The Richard Williams Animation studio in London has now won a grand total of 212 International Awards, mostly for their TV commercials, but Williams wants his 40 artists and technicians to take their craft much further. To that end, one of the all-time master craftsmen of animation, Art Babbitt, began a one month animation course at the studio on 20th August. For three hours each morning, he is addressing the fundamental principals, mechanics and rules of classical character animation – and how to break them. He is also setting daily homework assignments, which experience has shown can produce startling results in a very short period.

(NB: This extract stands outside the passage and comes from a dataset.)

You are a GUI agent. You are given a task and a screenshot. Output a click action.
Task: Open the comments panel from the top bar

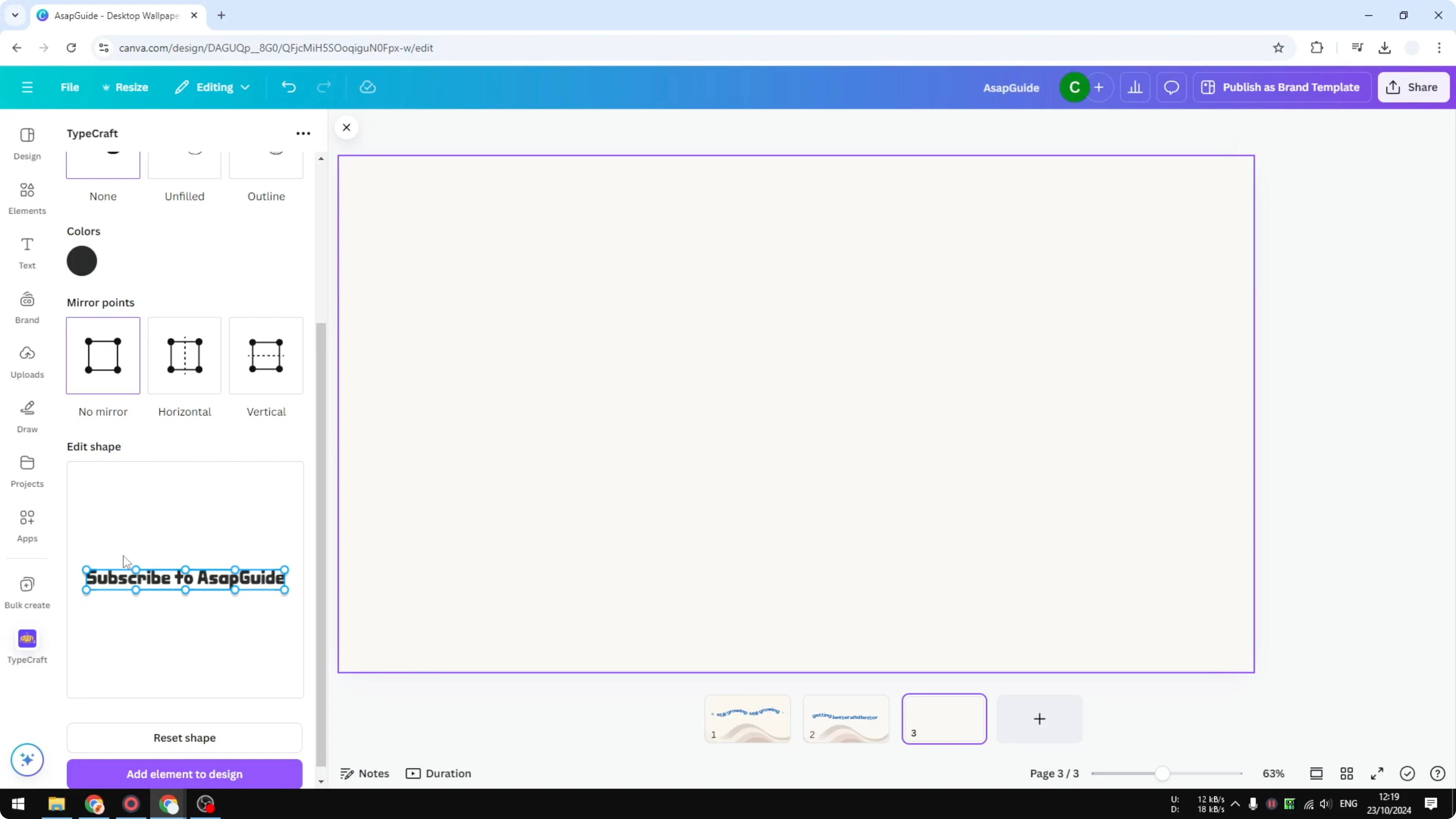[1171, 87]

This is the third time such a course has been run at the studio, the previous ones being in ‘73 and ‘75. Art Babbitt has been working in Richard Williams’ Hollywood studio since 1977, where he spends most of his time animating the character of King Nod, ruler of the Golden Land in Williams’ feature The Thief Who Never Gave tip. The studio is also sponsoring Art’s forthcoming book “The A to Z of the Animator’s Craft”, which he has been compiling for the past 50 years.

Art Babbitt wrote comprehensive introduction notes for the first animation course at the Richard Williams’ Studio and they are being used again on this one. This course outline contains lots of helpful advice to the budding animator and much food for thought. They could also be used as a guide to self study.

The Animation Course Introduction Notes

By Art Babbitt

Animation – General Remarks

The layman is unaware of the fact that a motion picture is actually a succession of still pictures that create the illusion of constant movement.

When a film is projected there is a fraction of an instant between pictures when our “retention of vision” fills the gap. The movement we think we see is fluid – in reality, it’s spastic.

Few of us are aware that animated drawings simulated movement before the motion picture camera and projector were invented.

I have no intention of elaborating on the history of animation (that has been taken care of ‘ad nauseam’). My function is to concentrate on the medium itself.

Our craft is still in its infancy – to call it an art is a wishful exaggeration. We are barely learning to stumble on stage … and a whole world of action, acting, design, caricature, humour and story telling awaits us. Our field is wide open; it has barely been touched.